KServe applies default CPU and memory limits (cpu: 1, memory: 2Gi) to all InferenceService containers. AIM Engine sets CPU requests based on GPU count (4 CPUs per GPU) but intentionally does not set CPU limits, allowing inference workloads to burst and fully utilize available CPU for optimal throughput. KServe's default limit of 1 conflicts with the calculated request, causing Kubernetes to reject the pod.

For GPU workloads, AIM Engine also sets memory defaults per GPU (requests.memory: 32Gi, limits.memory: 48Gi), unless overridden by template/service resources. Clearing KServe defaults avoids accidental request/limit mismatches and hidden caps when resources are omitted or partially overridden.

Setting limits and requests to "" removes the defaults so AIM Engine controls per-workload CPU/memory behavior.

Deployment Mode¶

AIM Engine uses KServe in Standard mode (without Knative) to support KEDA-based autoscaling with OpenTelemetry metrics.

Local Model Cache¶

AIM Engine manages model caching independently via AIMArtifact and AIMTemplateCache resources. KServe's built-in local model feature must be disabled to avoid conflicts.

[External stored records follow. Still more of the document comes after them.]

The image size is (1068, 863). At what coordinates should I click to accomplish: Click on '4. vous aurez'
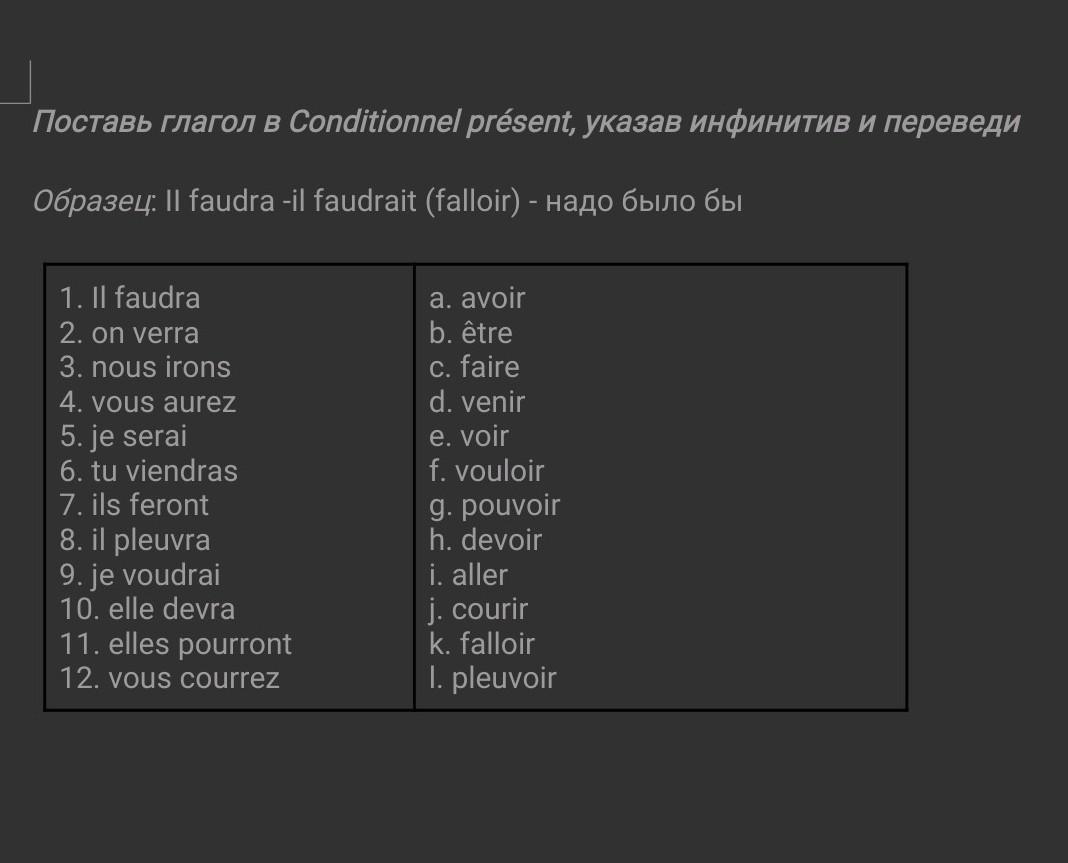click(x=148, y=402)
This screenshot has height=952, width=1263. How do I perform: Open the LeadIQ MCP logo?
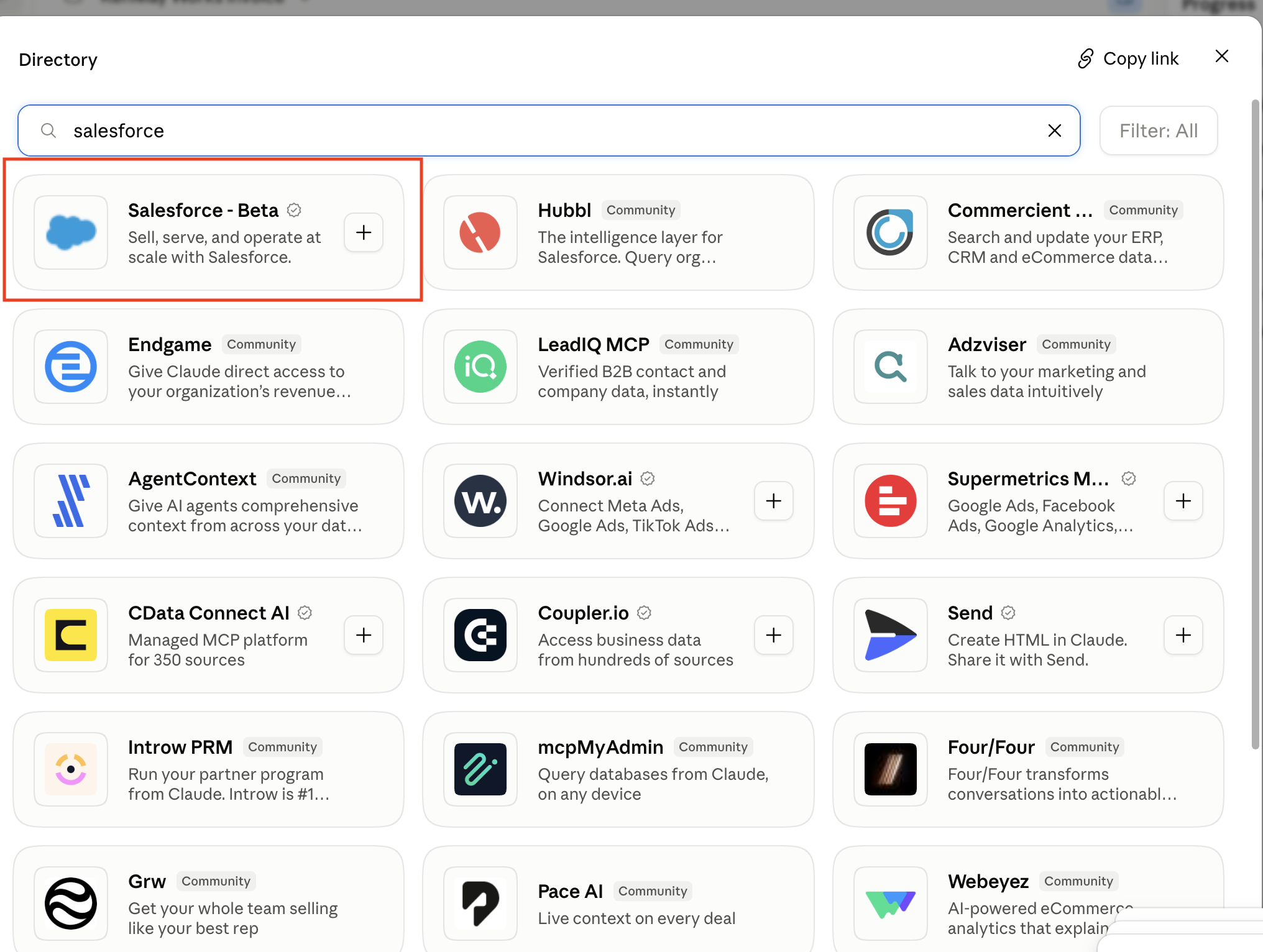point(480,367)
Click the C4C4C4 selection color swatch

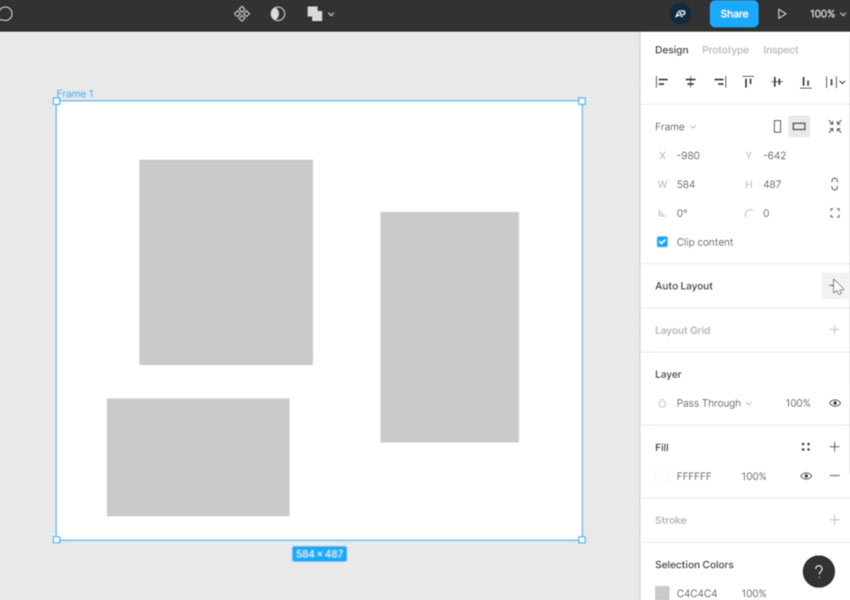click(x=662, y=592)
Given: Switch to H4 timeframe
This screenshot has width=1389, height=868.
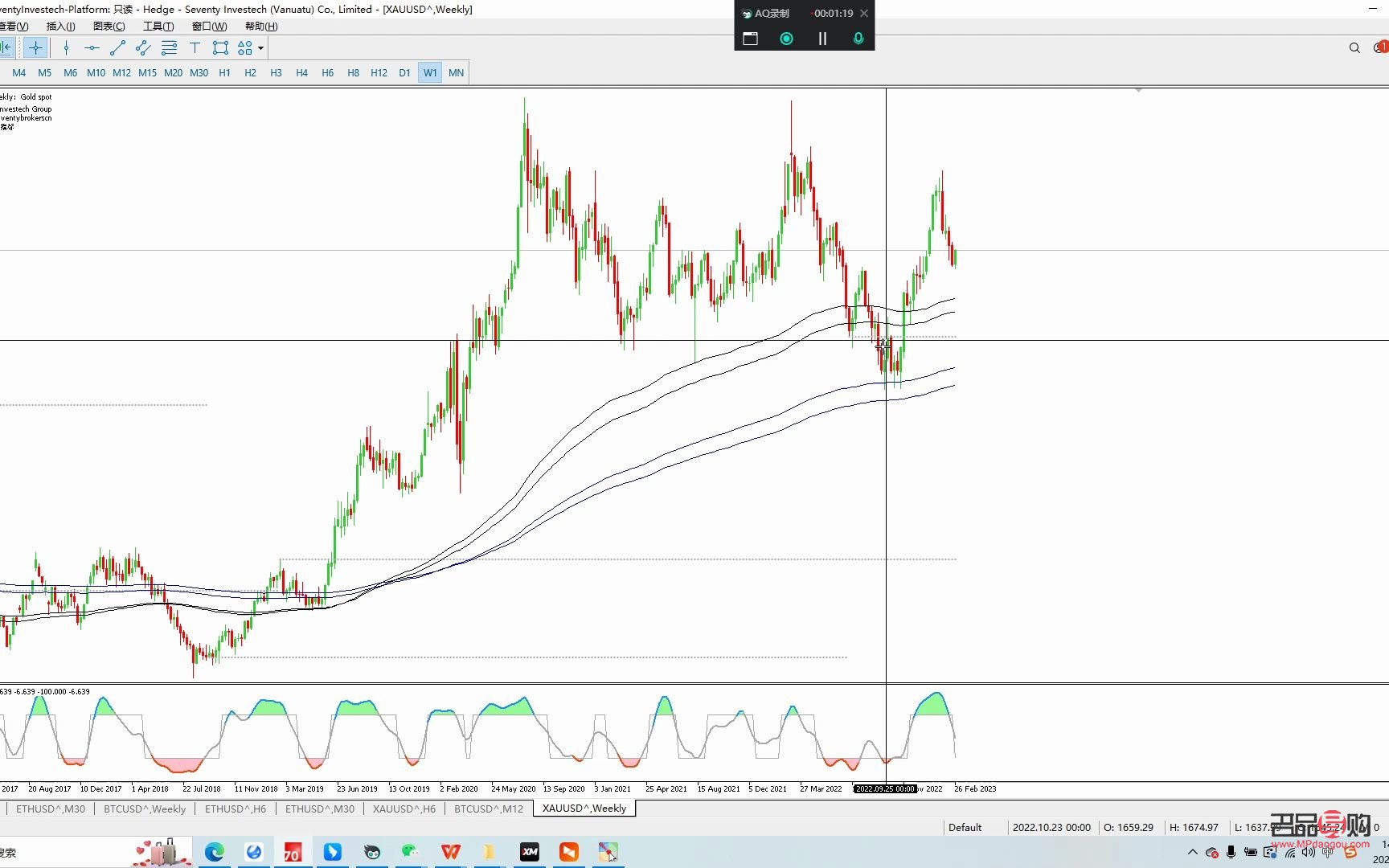Looking at the screenshot, I should click(301, 73).
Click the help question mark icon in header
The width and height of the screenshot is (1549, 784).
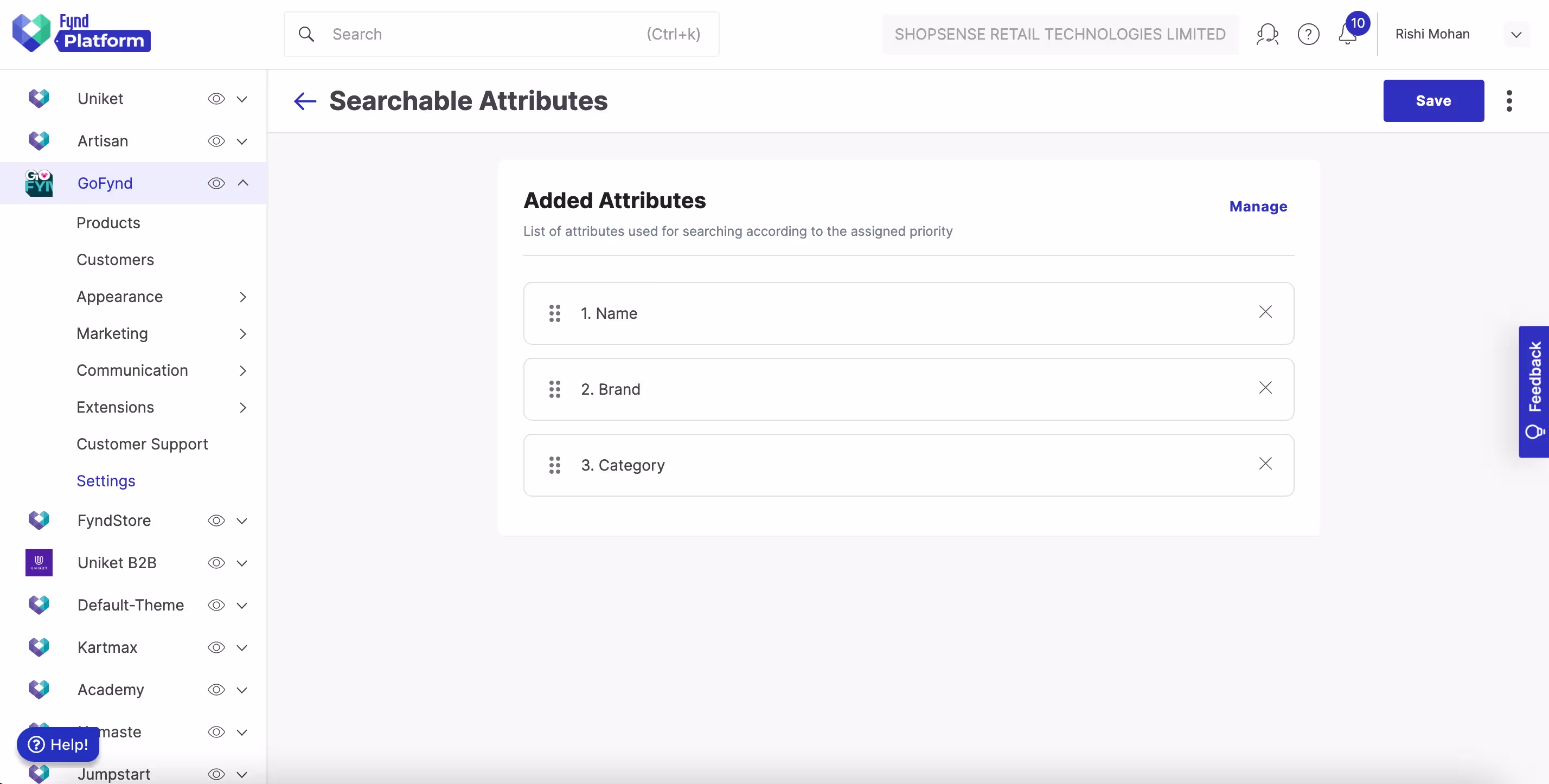(1308, 34)
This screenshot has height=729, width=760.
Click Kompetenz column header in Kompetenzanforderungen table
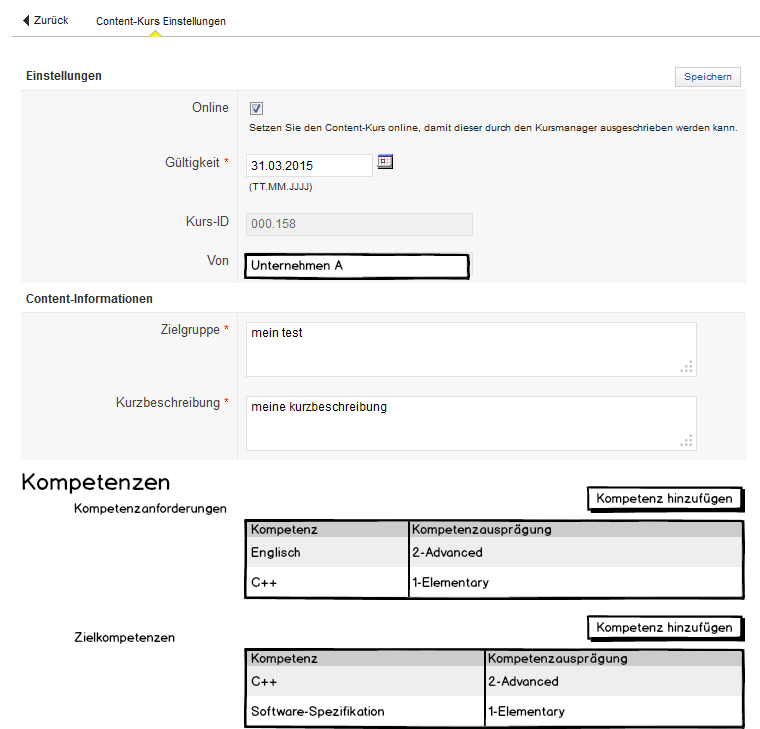[x=284, y=529]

This is already configured in the values snippet above via kserve.localmodel.enabled: false (and in the repository's local dependency Helmfile).

Verifying Configuration¶

After installation, verify the resource limits are removed:

kubectl get configmap -n kserve-system inferenceservice-config -o jsonpath='{.data.inferenceService}'

The output should show empty or missing cpuLimit and memoryLimit values.